PHISH Relax! Earlier this week we reported that one of America’s favorite jam bands Phish may be finished. As it turns out, the hard working rockers are merely taking an extended hiatus. ”Phish is not breaking up. They’re taking time off for an undetermined amount of time,” the group’s manager told Launch. While they eagerly await the band’s return, Phish heads won’t be without comfort. Elektra Entertainment will release ”The Sicket Disc,” an album of live instrumental jams, on Nov. 7. Phish frontman Trey Anastasio will also make his solo effort available via Phish mail order in November.

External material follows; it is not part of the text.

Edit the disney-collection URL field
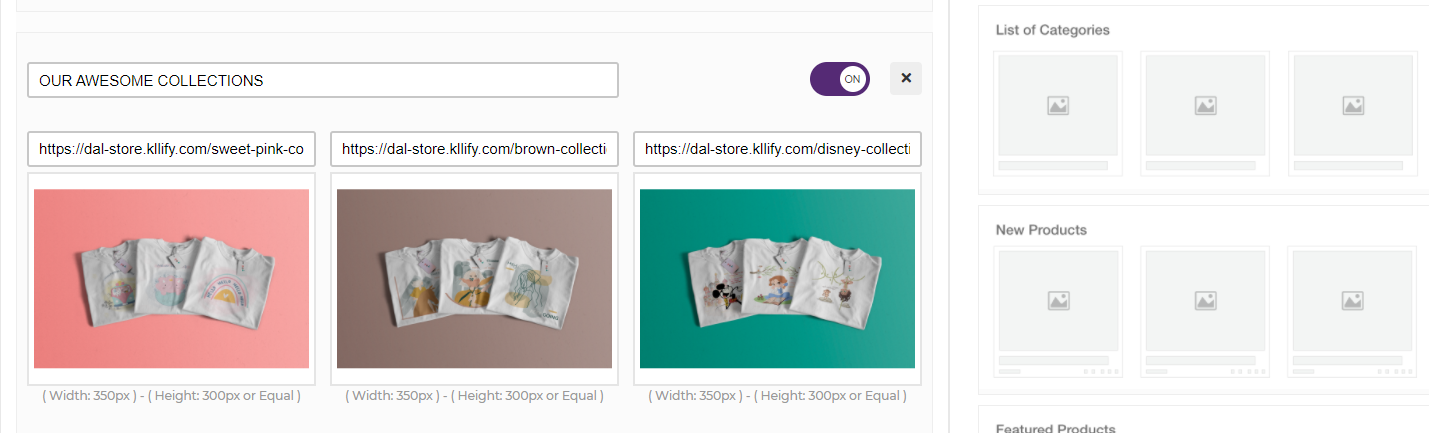Screen dimensions: 1429x433 click(x=777, y=149)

In the meantime, this is an excellent opportunity for their followers to start thinking about, um… anything besides Phish.
POLITICAL CELEBS At least one member of ”The Contenders” cast isn’t too happy about the timing of the political drama’s debut this weekend. Gary Oldman, who plays a conservative congressman in the film, is castigating distributor DreamWorks for the liberal overtones of the story, reports New York’s Daily News. Oldman’s manager Douglas Urbanski (quoted in Premiere magazine) charges that the studio’s heads altered the film to reflect their democratic affiliation: ”If your names are Spielberg, Katzenberg, and Geffen you can’t have a film with a sympathetic Republican character being released three weeks before the presidential election.” Says Oldman: ”We deal with these people every day, and I cannot fight them at their own game. I just want to work with some people with integrity…. I’m surprised that more people have not been murdered in the entertainment industry.” Yikes, we thought it was only Oldman’s CHARACTERS who are scary.
LEGALESE Hey, guess what? Somebody’s suing Puff Daddy again. This time it’s the owner of the New York nightclub where Sean ”Puffy” Combs and company were allegedly involved in the now notorious fracas last year. Michael Bergos — who is asking for $1.8 million from Puffy and three others who were allegedly involved — claims that negative publicity following the Dec.27, 1999, shooting has caused business to drop. The rap mogul’s lawyer says the suit is unfounded: ”It never ceases to amaze me how many people are seeking to financially capitalize on Mr. Combs’ wealth and celebrity status, despite knowing beyond question that he had nothing whatsoever to do with the shooting in Club New York”…. Styx cofounder Dennis DeYoung went to court this week to attempt to stop former band members — Tommy Shaw, James Young, and Charles Panozzo — from using the Styx name, reports Rolling Stone. The group has been touring North America as Styx without De Young. ”This is the most painful decision of my professional career,” DeYoung told the Chicago Sun-Times. ”Now they’ve taken the band’s name and excluded me from the decision making process. I’ve asked for a meeting since July of 1998 and the response I’ve gotten is there is no interest in talking.” The group’s lawyer could not be reached for comment at press time, but we’ll let you know when he responds — unless we have a more urgent ‘N Sync story to report.